» Problem requirements: Filter these entries, keeping only lines that hold the word "will".

------

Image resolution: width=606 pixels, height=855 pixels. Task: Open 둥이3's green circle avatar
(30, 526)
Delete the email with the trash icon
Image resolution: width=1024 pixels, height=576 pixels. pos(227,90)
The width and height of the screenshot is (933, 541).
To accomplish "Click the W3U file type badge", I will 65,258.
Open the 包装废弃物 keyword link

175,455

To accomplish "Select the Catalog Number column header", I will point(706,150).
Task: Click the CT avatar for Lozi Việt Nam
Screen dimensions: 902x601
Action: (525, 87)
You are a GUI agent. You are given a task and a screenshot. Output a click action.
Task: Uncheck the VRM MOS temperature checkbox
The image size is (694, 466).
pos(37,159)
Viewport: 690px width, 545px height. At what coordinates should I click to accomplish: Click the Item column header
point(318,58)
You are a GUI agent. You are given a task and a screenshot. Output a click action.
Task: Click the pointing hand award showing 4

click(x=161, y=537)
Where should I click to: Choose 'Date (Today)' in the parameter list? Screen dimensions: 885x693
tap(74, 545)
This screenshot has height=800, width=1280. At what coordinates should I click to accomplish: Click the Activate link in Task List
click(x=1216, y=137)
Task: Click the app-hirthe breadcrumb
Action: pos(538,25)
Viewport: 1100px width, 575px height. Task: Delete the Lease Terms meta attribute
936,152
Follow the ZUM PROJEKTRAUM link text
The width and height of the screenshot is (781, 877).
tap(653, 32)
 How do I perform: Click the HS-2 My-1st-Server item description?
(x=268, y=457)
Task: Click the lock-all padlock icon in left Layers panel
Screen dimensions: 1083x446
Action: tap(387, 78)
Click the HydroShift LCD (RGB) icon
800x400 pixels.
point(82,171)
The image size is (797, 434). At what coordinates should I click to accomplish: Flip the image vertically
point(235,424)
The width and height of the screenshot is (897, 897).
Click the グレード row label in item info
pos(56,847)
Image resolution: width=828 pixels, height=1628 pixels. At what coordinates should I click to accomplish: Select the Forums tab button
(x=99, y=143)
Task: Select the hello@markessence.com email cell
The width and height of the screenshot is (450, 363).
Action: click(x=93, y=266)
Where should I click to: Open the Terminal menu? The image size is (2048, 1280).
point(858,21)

------

» Response area:
To accomplish "Click the W3U file type badge", I will 65,258.
To accomplish "Select the Catalog Number column header", I will point(706,150).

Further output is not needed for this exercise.